Africa, Animals, Safety

8 September 2010

My room 101 nightmare is to be eaten alive by a lion. A bicycle trip in Africa seemed like a good therapeutic treatment to get rid of that fear. However, not only I didn't see any lions, but saw relatively few animals in general. And the ones that were there, were fast to run away as soon as I approached.
The most numerous were warthogs. I really liked them. With their solid, powerful bodies and uplifted tail with a haired tip, I found them really beautiful. They were usually foraging by the side of the road and when they saw me rushed straight into the fence and after several attempts managed to push through. My second best favorite was a mountain zebra that I met while climbing on the dirt road of Namib Nauklft NP. It followed me or run in front of me for about 2 kilometers until it got fed up by my slow pace. Then there were a couple of ostriches, a young eland, a few dic-dics, a jackal, a herd of oryxes, kudus and hartebeests along the fence of a game park, and quite a few species of birds. Most of the animals, though, I saw as a road kill.

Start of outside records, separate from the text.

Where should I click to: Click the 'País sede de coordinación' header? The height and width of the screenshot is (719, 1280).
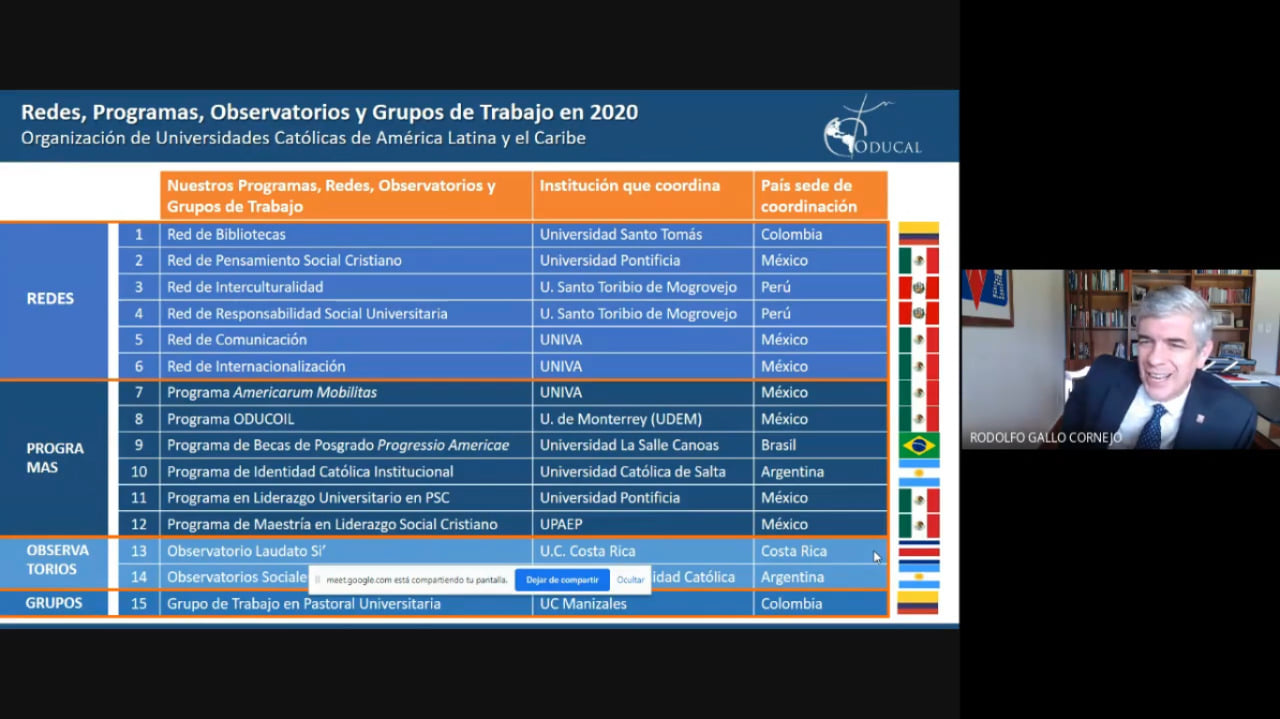tap(807, 196)

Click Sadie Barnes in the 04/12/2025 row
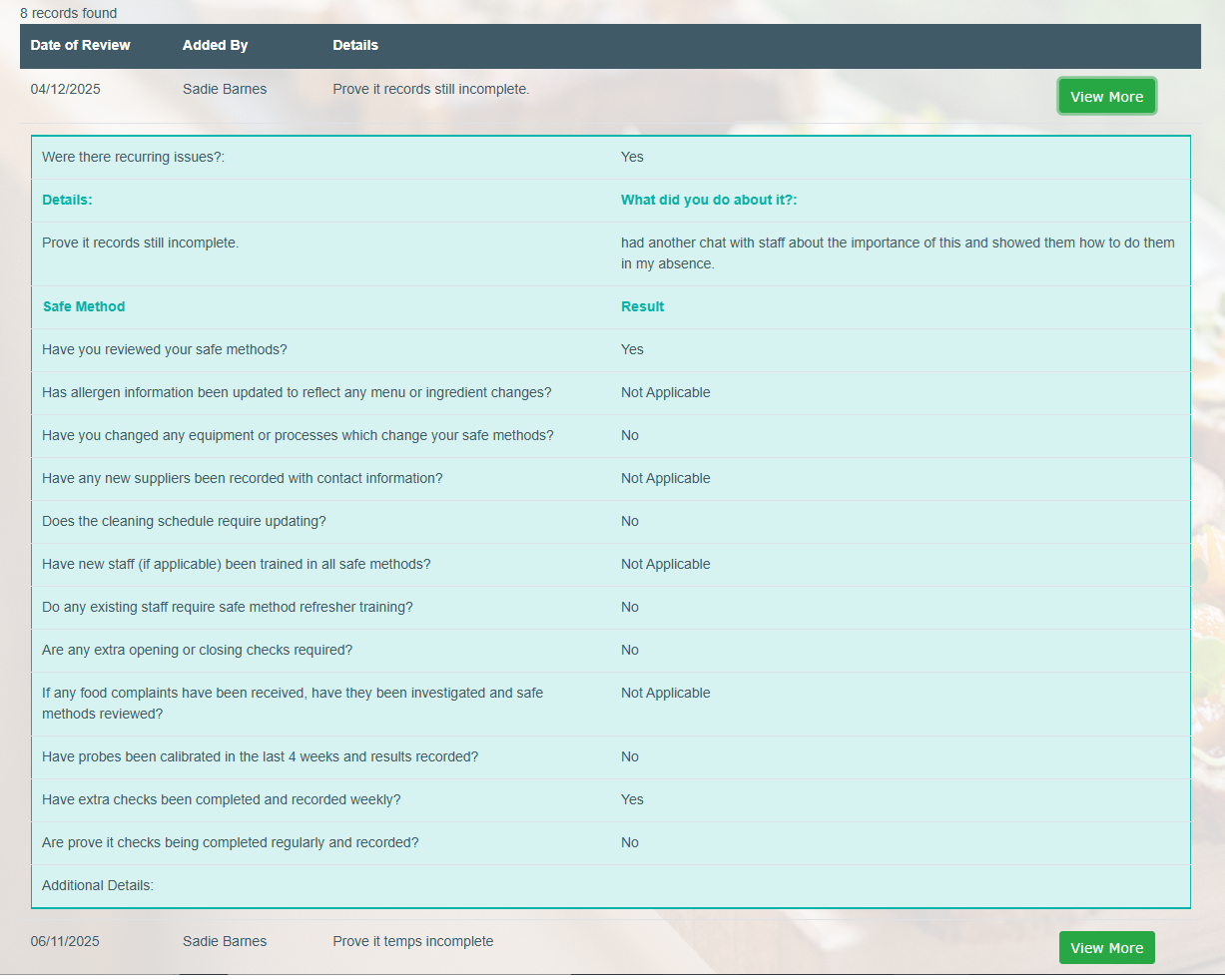[x=225, y=89]
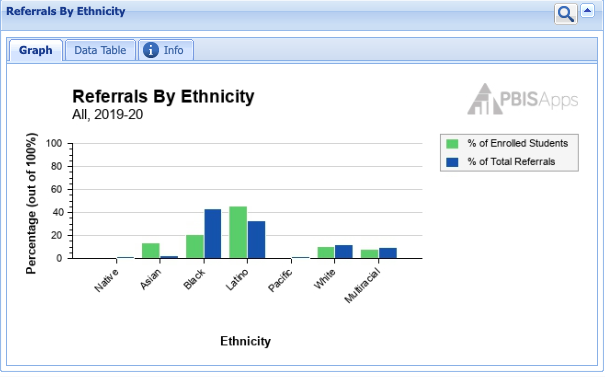The width and height of the screenshot is (605, 377).
Task: Click the '% of Enrolled Students' legend label
Action: [517, 143]

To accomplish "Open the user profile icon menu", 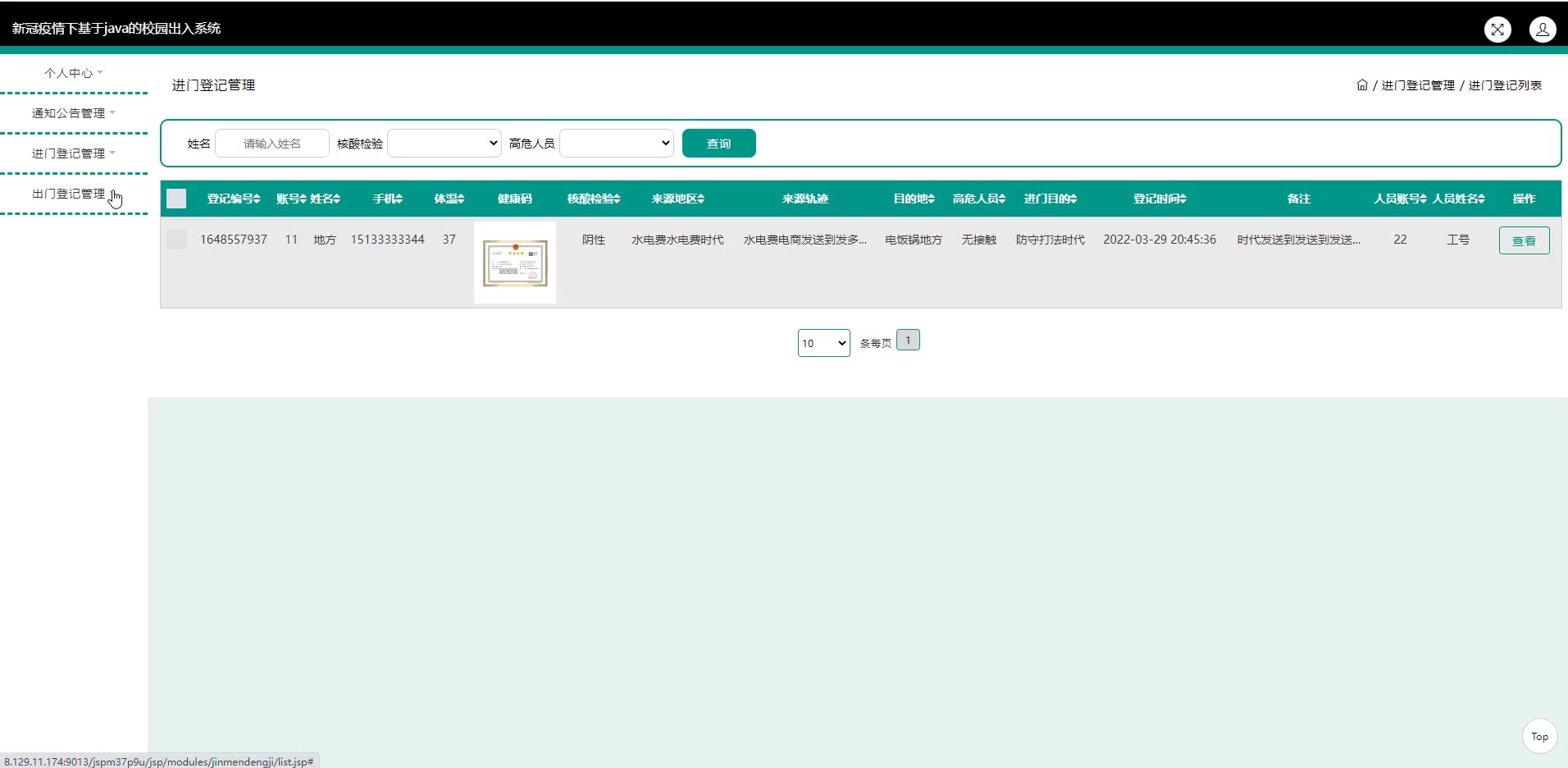I will click(1542, 30).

Most of the big game is obviously safely confined to a few fenced game parks and riding across Africa, at least on the main roads like the ones I took, is completely safe. The biggest animal danger probably comes from the other side of animal scale: a guy I met in a hostel in Durban had been bitten by a small jumping spider, and it left him without a piece of breast and a terribly looking leg that the doctors were still fighting for.
I was also worried about a different kind of animal, the homo sapiens. The kind that drives in a car was probably my greatest threat. I developed some particular techniques to avoid being run over from behind. The obvious one is to have a mirror. The other was to lift my hand up as I saw them in the mirror (or heard them coming) and give them signs to slow down. It helped sometimes, and sometimes it made them even more annoyed. The best strategy was to stick a tent pole at the rear rack so that it was half a meter sticking into the traffic lane. Not a single car - including the big trucks and ever-annoying buses - ever drove close enough to touch the pole.